■ **Input**
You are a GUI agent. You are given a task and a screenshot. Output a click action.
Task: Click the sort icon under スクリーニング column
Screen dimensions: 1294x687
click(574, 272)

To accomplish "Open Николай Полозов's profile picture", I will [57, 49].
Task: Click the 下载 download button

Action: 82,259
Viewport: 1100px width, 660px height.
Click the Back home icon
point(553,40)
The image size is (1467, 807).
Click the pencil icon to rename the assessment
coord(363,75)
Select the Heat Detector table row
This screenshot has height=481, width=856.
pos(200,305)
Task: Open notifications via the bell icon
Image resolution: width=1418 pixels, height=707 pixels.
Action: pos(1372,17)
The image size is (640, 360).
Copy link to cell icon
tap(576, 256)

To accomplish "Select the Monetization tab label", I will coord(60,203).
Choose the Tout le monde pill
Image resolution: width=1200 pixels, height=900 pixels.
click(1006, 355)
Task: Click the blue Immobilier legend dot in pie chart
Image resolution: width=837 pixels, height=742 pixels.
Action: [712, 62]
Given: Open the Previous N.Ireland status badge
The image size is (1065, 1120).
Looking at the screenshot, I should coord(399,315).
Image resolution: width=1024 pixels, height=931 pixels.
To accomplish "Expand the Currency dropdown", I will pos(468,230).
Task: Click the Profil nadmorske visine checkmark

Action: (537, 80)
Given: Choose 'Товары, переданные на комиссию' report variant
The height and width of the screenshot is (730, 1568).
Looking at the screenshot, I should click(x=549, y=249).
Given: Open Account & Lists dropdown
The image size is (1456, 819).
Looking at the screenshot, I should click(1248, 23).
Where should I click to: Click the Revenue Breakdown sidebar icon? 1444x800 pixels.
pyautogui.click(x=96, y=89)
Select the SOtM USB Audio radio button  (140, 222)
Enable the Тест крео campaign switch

■ **Exercise goal**
Where the listing above has a line with "Select the Heat Detector table row", start there, and output every line exactly through the line with "The image size is (640, 360).", which is also included.

■ **Written solution**
Select the Heat Detector table row
This screenshot has height=481, width=856.
pos(200,305)
Task: Open notifications via the bell icon
Image resolution: width=1418 pixels, height=707 pixels.
Action: pos(1372,17)
The image size is (640, 360).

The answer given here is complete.